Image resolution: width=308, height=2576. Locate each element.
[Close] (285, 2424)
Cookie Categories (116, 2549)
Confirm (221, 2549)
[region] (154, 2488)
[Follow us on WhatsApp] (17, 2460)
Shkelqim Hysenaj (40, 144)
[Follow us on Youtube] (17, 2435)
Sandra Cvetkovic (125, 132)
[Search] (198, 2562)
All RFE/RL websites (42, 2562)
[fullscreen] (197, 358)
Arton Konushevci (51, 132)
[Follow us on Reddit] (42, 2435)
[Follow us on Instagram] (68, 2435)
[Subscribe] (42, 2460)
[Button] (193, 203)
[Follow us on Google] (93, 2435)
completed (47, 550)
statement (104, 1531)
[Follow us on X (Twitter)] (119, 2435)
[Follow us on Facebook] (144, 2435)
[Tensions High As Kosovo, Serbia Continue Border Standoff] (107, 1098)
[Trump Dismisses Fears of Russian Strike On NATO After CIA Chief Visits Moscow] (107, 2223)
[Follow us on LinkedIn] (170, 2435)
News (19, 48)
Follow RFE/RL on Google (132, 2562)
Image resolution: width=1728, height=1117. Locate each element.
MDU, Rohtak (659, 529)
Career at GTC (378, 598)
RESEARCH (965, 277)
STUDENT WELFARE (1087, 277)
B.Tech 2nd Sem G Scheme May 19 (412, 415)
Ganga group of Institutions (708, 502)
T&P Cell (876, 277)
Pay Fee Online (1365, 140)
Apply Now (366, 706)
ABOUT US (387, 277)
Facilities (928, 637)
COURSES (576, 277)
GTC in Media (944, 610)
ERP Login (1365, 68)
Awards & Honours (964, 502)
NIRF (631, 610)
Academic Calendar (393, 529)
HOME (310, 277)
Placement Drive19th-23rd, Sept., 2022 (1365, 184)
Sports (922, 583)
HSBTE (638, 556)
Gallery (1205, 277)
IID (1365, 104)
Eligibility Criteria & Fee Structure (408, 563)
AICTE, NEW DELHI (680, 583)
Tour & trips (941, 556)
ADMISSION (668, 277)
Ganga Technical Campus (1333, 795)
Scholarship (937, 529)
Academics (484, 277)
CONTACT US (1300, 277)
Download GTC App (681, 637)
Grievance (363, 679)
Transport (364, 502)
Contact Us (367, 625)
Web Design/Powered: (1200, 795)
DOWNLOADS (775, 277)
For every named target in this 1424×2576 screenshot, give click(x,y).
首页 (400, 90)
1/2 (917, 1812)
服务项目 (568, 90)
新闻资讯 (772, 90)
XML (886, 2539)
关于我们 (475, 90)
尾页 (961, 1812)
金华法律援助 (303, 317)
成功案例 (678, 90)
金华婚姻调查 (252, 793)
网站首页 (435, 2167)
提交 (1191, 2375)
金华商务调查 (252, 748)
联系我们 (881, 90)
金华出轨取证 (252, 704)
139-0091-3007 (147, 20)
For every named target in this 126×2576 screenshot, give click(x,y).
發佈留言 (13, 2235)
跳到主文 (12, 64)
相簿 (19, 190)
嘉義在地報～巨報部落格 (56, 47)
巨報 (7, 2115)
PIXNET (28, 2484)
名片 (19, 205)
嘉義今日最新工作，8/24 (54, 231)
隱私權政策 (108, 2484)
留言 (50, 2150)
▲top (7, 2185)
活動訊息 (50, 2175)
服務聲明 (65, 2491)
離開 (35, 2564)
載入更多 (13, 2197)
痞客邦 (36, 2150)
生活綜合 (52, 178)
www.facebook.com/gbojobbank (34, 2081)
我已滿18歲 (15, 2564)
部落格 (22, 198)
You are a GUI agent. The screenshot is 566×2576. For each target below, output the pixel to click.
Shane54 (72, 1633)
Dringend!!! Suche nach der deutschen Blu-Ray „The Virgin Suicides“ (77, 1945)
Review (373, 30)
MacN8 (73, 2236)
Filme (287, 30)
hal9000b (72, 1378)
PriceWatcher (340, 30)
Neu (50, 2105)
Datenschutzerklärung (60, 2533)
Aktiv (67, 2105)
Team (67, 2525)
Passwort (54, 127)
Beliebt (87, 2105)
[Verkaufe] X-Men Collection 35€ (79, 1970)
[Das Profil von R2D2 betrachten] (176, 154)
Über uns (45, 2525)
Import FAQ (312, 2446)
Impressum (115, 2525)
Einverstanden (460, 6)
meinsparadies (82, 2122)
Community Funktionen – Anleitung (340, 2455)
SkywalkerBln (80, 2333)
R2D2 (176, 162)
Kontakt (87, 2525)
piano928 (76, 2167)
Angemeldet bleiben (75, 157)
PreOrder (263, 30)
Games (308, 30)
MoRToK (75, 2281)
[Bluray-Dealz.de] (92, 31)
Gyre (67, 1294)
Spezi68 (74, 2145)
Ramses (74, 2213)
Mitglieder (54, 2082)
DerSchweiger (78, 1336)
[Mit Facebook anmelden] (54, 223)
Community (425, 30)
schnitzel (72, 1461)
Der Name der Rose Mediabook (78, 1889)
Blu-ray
:::
WORK INSTRUCTION
Write out all of the records above exactly as they appear.

PROBLEM SOLUTION
Image resolution: width=308, height=2576. Locate each element.
[Close] (285, 2424)
Cookie Categories (116, 2549)
Confirm (221, 2549)
[region] (154, 2488)
[Follow us on WhatsApp] (17, 2460)
Shkelqim Hysenaj (40, 144)
[Follow us on Youtube] (17, 2435)
Sandra Cvetkovic (125, 132)
[Search] (198, 2562)
All RFE/RL websites (42, 2562)
[fullscreen] (197, 358)
Arton Konushevci (51, 132)
[Follow us on Reddit] (42, 2435)
[Follow us on Instagram] (68, 2435)
[Subscribe] (42, 2460)
[Button] (193, 203)
[Follow us on Google] (93, 2435)
completed (47, 550)
statement (104, 1531)
[Follow us on X (Twitter)] (119, 2435)
[Follow us on Facebook] (144, 2435)
[Tensions High As Kosovo, Serbia Continue Border Standoff] (107, 1098)
[Trump Dismisses Fears of Russian Strike On NATO After CIA Chief Visits Moscow] (107, 2223)
[Follow us on LinkedIn] (170, 2435)
News (19, 48)
Follow RFE/RL on Google (132, 2562)
Image resolution: width=1728, height=1117. Locate each element.
MDU, Rohtak (659, 529)
Career at GTC (378, 598)
RESEARCH (965, 277)
STUDENT WELFARE (1087, 277)
B.Tech 2nd Sem G Scheme May 19 (412, 415)
Ganga group of Institutions (708, 502)
T&P Cell (876, 277)
Pay Fee Online (1365, 140)
Apply Now (366, 706)
ABOUT US (387, 277)
Facilities (928, 637)
COURSES (576, 277)
GTC in Media (944, 610)
ERP Login (1365, 68)
Awards & Honours (964, 502)
NIRF (631, 610)
Academic Calendar (393, 529)
HOME (310, 277)
Placement Drive19th-23rd, Sept., 2022 (1365, 184)
Sports (922, 583)
HSBTE (638, 556)
Gallery (1205, 277)
IID (1365, 104)
Eligibility Criteria & Fee Structure (408, 563)
AICTE, NEW DELHI (680, 583)
Tour & trips (941, 556)
ADMISSION (668, 277)
Ganga Technical Campus (1333, 795)
Scholarship (937, 529)
Academics (484, 277)
CONTACT US (1300, 277)
Download GTC App (681, 637)
Grievance (363, 679)
Transport (364, 502)
Contact Us (367, 625)
Web Design/Powered: (1200, 795)
DOWNLOADS (775, 277)
For every named target in this 1424×2576 screenshot, give click(x,y).
首页 (400, 90)
1/2 (917, 1812)
服务项目 (568, 90)
新闻资讯 (772, 90)
XML (886, 2539)
关于我们 (475, 90)
尾页 (961, 1812)
金华法律援助 (303, 317)
成功案例 (678, 90)
金华婚姻调查 (252, 793)
网站首页 (435, 2167)
提交 (1191, 2375)
金华商务调查 (252, 748)
联系我们 (881, 90)
金华出轨取证 (252, 704)
139-0091-3007 (147, 20)
For every named target in this 126×2576 screenshot, give click(x,y).
發佈留言 (13, 2235)
跳到主文 (12, 64)
相簿 (19, 190)
嘉義在地報～巨報部落格 (56, 47)
巨報 (7, 2115)
PIXNET (28, 2484)
名片 (19, 205)
嘉義今日最新工作，8/24 (54, 231)
隱私權政策 (108, 2484)
留言 (50, 2150)
▲top (7, 2185)
活動訊息 (50, 2175)
服務聲明 (65, 2491)
離開 (35, 2564)
載入更多 (13, 2197)
痞客邦 (36, 2150)
生活綜合 (52, 178)
www.facebook.com/gbojobbank (34, 2081)
我已滿18歲 (15, 2564)
部落格 (22, 198)
You are a GUI agent. The screenshot is 566×2576. For each target below, output the pixel to click.
Shane54 (72, 1633)
Dringend!!! Suche nach der deutschen Blu-Ray „The Virgin Suicides“ (77, 1945)
Review (373, 30)
MacN8 (73, 2236)
Filme (287, 30)
hal9000b (72, 1378)
PriceWatcher (340, 30)
Neu (50, 2105)
Datenschutzerklärung (60, 2533)
Aktiv (67, 2105)
Team (67, 2525)
Passwort (54, 127)
Beliebt (87, 2105)
[Verkaufe] X-Men Collection 35€ (79, 1970)
[Das Profil von R2D2 betrachten] (176, 154)
Über uns (45, 2525)
Import FAQ (312, 2446)
Impressum (115, 2525)
Einverstanden (460, 6)
meinsparadies (82, 2122)
Community Funktionen – Anleitung (340, 2455)
SkywalkerBln (80, 2333)
R2D2 (176, 162)
Kontakt (87, 2525)
piano928 (76, 2167)
Angemeldet bleiben (75, 157)
PreOrder (263, 30)
Games (308, 30)
MoRToK (75, 2281)
[Bluray-Dealz.de] (92, 31)
Gyre (67, 1294)
Spezi68 (74, 2145)
Ramses (74, 2213)
Mitglieder (54, 2082)
DerSchweiger (78, 1336)
[Mit Facebook anmelden] (54, 223)
Community (425, 30)
schnitzel (72, 1461)
Der Name der Rose Mediabook (78, 1889)
Blu-ray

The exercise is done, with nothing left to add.